Да, до этого комендант гетто офицер-гестаповец намекнул, что от него-де немало зависит, и получил подношение. Люди
И вот однажды объявили о переселении. С узлами, вещами люди тронулись. И вдруг от ворот послышался вопль. Это поторопился кто-то из конвоя, стал отнимать вещи и бросать назад, в лагерь. Люди почувствовали неладное, но кругом жесткая охрана.
Варвара Николаевна осталась в помещении со своей парализованной хозяйкой. Остались и еще несколько человек, больных и старых. На следующий день пришли немцы, походили по опустевшему гетто, заглянули в барак, где оставались люди. Варвара Николаевна спросила одного в черной форме: «Нам-то что делать?» — «Ничего. Ждите. За вами приедут и отправят туда, где уже находятся остальные». — «Далеко это?» — «Нет, недалеко». Это и впрямь было совсем рядом. Расстреливали на массандровской свалке. Потом приехали на грузовике двое русских полицаев. Варвара Николаевна стала собираться вместе со своей старухой. Сама эта Варвара Николаевна чернява и горбоноса, но полицейский что-то заметил в ней и сказал:
— Паспорт!
Она дала. Полицейский посмотрел и сказал:
— Так ты русская? Значит, останешься, не поедешь.

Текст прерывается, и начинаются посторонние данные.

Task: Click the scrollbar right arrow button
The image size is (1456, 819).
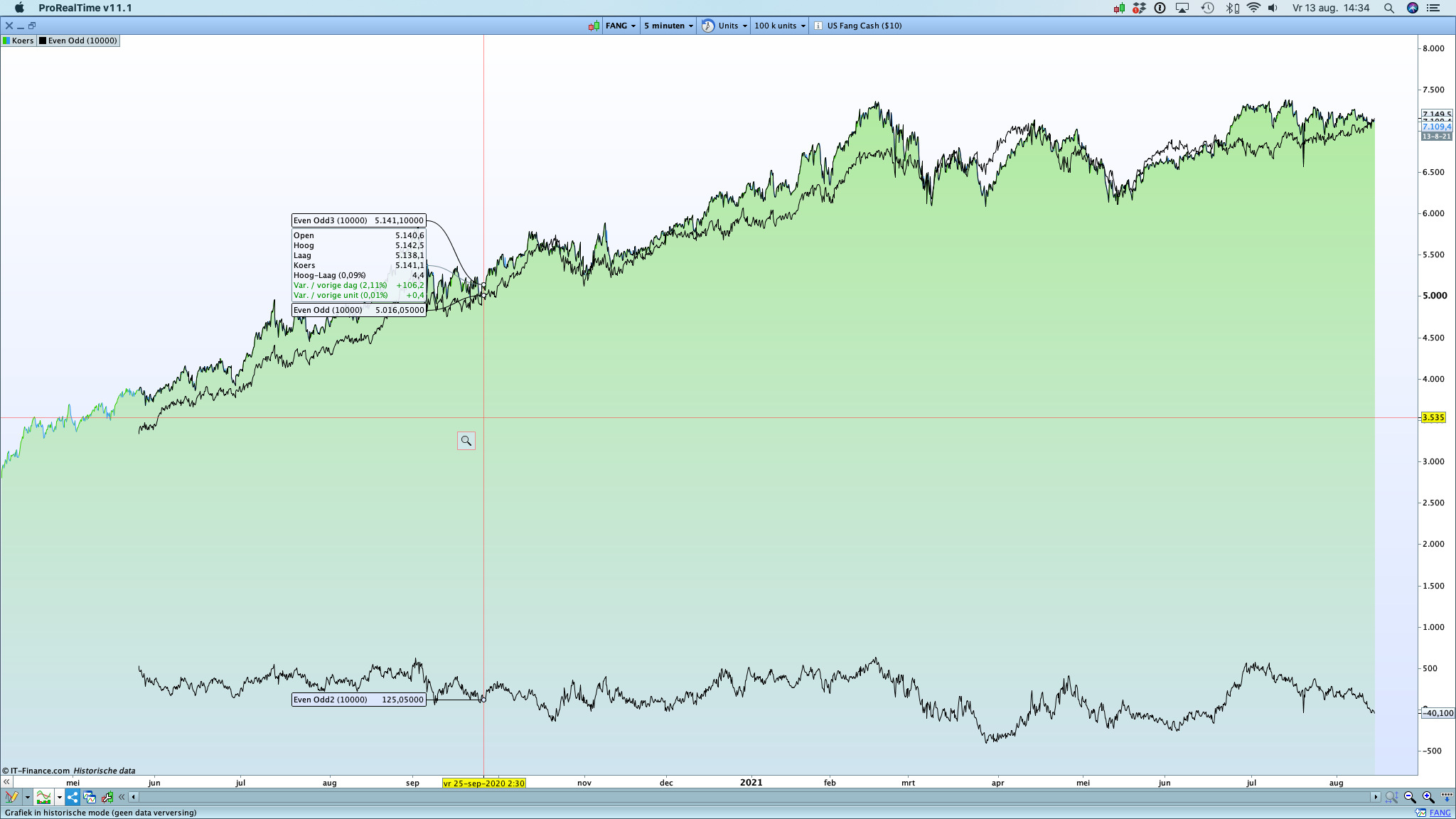Action: pos(1376,797)
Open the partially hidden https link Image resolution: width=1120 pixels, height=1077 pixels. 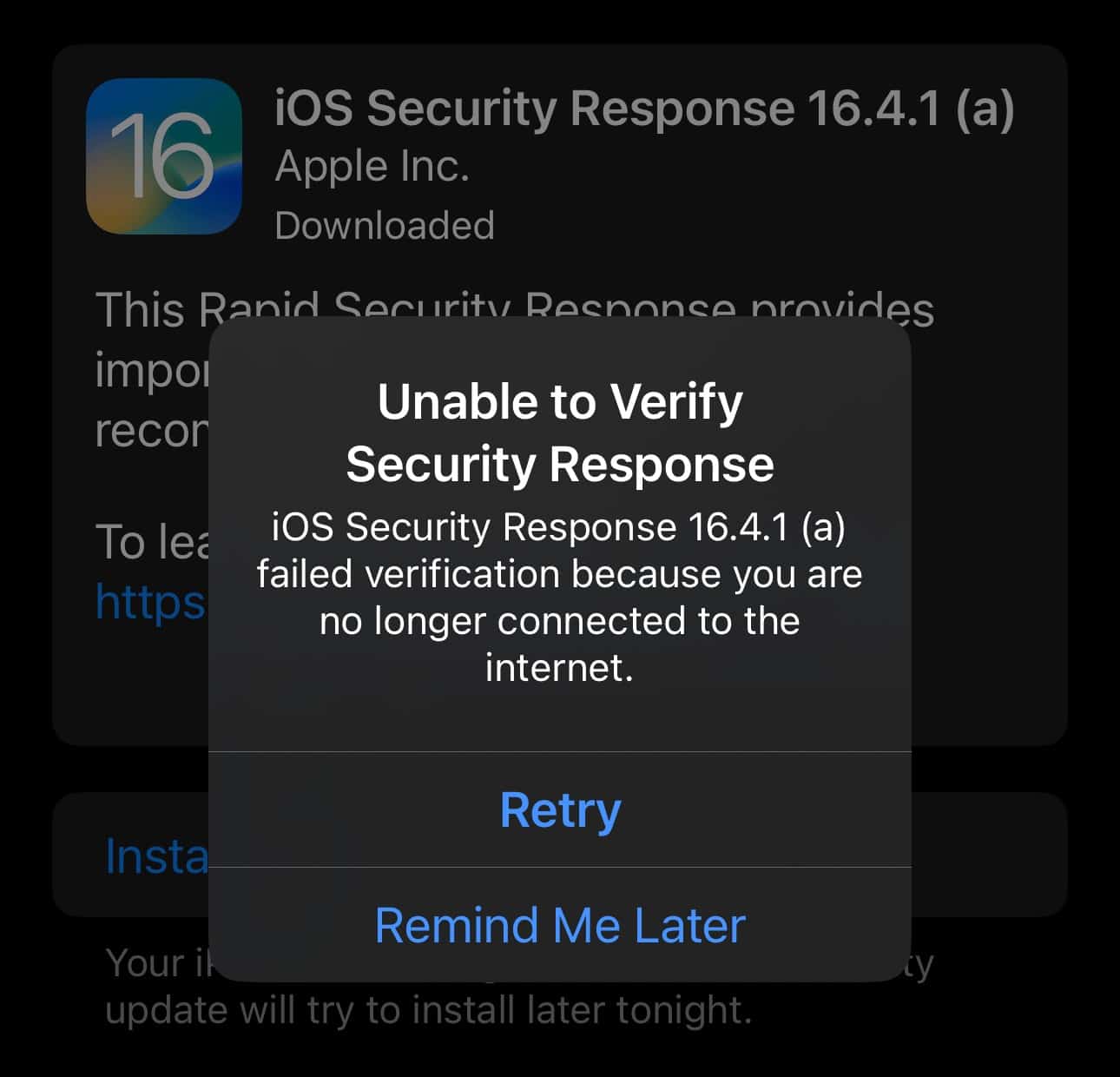pos(150,601)
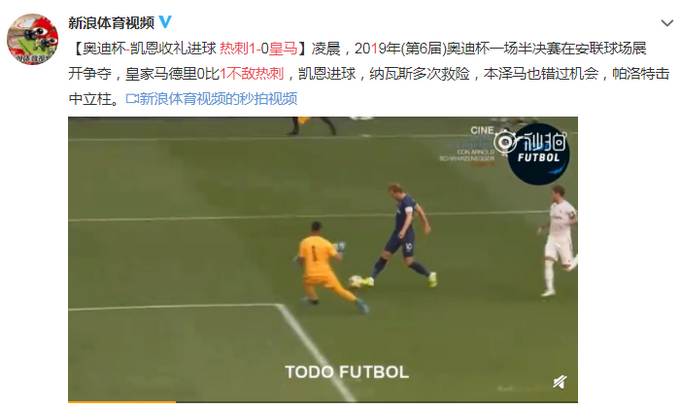Screen dimensions: 680x409
Task: Click the 中立柱 text ending the post
Action: (x=90, y=99)
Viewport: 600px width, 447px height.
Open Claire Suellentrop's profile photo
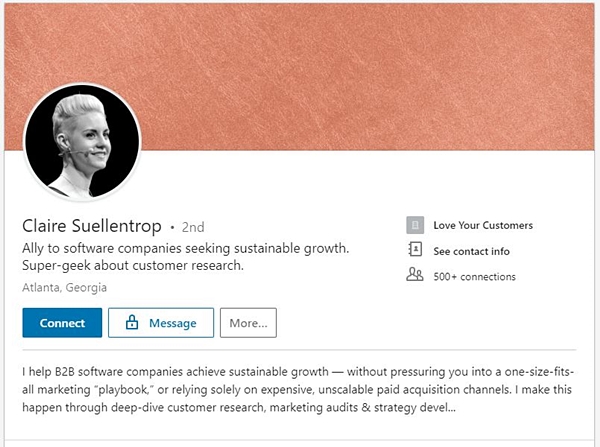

— А как же она, парализованная?
— Ничего, обойдется.
Варвара Николаевна, все еще ничего не понимая, одела старуху. Ту вынесли и посадили в грузовик. Варвара Николаевна спохватилась, что не укутала ее пледом, и кинулась за ним в помещение, но полицейский остановил ее и повертел пальцем у виска: ты что, мол, совсем выжила из ума? На кой черт ей этот плед? И тут она все поняла, и полицейский это увидел. Крикнул:
— Чеши отсюда, пока жива! Бегом!
Она бежала вниз по Поликуровскому холму и все ждала выстрела в спину».
И наконец последняя запись такого рода.
«И до и после о Крыме было написано немало книг гораздо лучшего качества, но ни одна не пользовалась такой популярностью, как «Практический путеводитель по Крыму» Григория Москвича. Ничего, казалось бы, особенного, но дельные советы о маршрутах, информация о ценах, подробные карты и планы, которые и по сей день не потеряли практической, именно практической ценности, исторические сведения… А что еще нужно?
Как удивительно сегодня читать:
«Из Симферополя в Ялту отправляются или дилижансом, или в экипажах, или, наконец, на почтовых. Экипажи в тройку в Симферополе очень удобны, берут до Ялты 25 руб. и дороже (цена колеблется смотря по времени года). Извозчик едет без перепряжки и обыкновенно употребляет на проезд, с отдыхом и ночевкой в Алуште, одни сутки…»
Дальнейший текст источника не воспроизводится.